Pour Jean-Marc Royer Président et fondateur de Netino : « Malheureusement ces messages n’auraient pas été retirés s’ils avaient été soumis à nos équipes. Parce que finalement les propos de ce père de famille sont relativement modérés. Il est offusqué, il est pas content c’est clair, mais il ne dit rien d’illégal, il ne fait pas d’appel à la violence, pas d’appel au meurtre ». Le problème n’est pas alors dans le message en lui-même, mais dans les internautes qui vont ensuite le relayer et surenchérir avec des propos plus violents que ceux portés dans le message d’origine.
Quand le virtuel s’immisce dans le réel
Si dans ses posts, Brahim C ne donne pas explicitement l’adresse de l’enseignant, il propose tout de même de la fournir par message privé aux internautes qui le souhaitent. Ilana Soskin avocate à la Licra analyse : « Pour moi proposer de donner l’adresse de quelqu’un, c’est qu’on passe au monde réel et on sort du monde virtuel. […] À partir du moment où quelqu’un vous dit, j’ai son adresse, il y a quelque chose de matériel qui en découle ». Il faut donc avoir une vigilance quand des éléments de la vie privée tombent dans les mains d’internautes mal intentionnés.

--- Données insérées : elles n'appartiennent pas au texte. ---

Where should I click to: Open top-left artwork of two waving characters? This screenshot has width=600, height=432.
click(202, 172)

L’avocate insiste : « Qu’est-ce que va faire la personne une fois qu’elle a son adresse ? Elle ne va pas aller lui dire, je ne suis pas d’accord avec vous. Donc moi ce professeur serait venu me voir, j’aurais tout de même demandé à ce que l’on retire les messages, peut être que l’on suspende le profil de cette personne qui a votre adresse. J’aurais eu une vigilance par la réitération et par le fait qu’il ait son adresse et qu’il souhaite la communiquer ».

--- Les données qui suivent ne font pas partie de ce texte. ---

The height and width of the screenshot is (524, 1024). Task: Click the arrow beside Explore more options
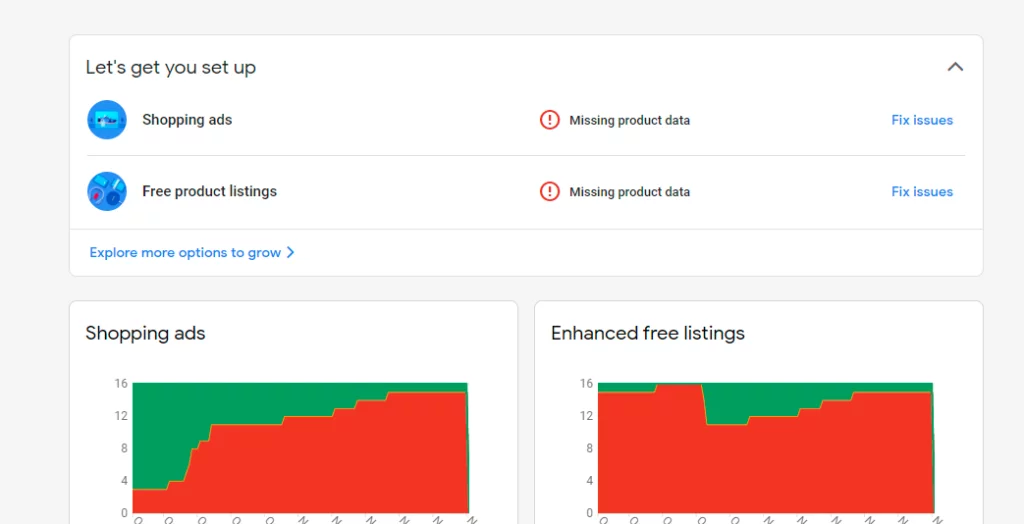pos(290,253)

Jean-Marc Royer rappelle : « Un modérateur doit prendre une décision pour savoir si un texte est acceptable ou non en quelques secondes. Donc forcément il faut être assez rodé et efficace. Et souvent ces propos sont ambigus. Ça veut dire que des propos clairement à retirer c’est facile, mais souvent les internautes s’expriment en sous-entendu, voire mal. On a de la difficulté à comprendre ce qu’ils veulent dire ».
Déceler la haine dans la masse
Pourtant fin juillet la LICRA fait supprimer un tweet posté par le compte Twitter de l’assassin de Samuel Paty. Ilana Soskin raconte : « La LICRA n’a pas eu un suivi postérieur sur ce profil. Elle a reçu ce tweet qui était antisémite donc elle a décidé de le signaler à Twitter qui l’a supprimé. Il y a des milliers de tweets que la LICRA signale. Donc la LICRA ne peut pas suivre les comptes de tout le monde. Parce qu’il faudrait 300 personnes à la LICRA pour attaquer et pour suivre toutes ces personnes ». Même si ici il n’y a pas eu de sanction à l’encontre de l’internaute, supprimer rapidement son message évite que ce dernier ne se propage et prenne de l’ampleur.
Face à la masse de messages haineux que doivent traiter les associations, Jean-Marc Royer dresse le constat suivant : « Quand il faut traiter des milliers de messages aucune association, aucun organisme d’État ne peut les traiter à la main un par un. Et donc la seule solution pour faire évoluer les choses, c’est de passer à un système automatique et rapide pour agir ».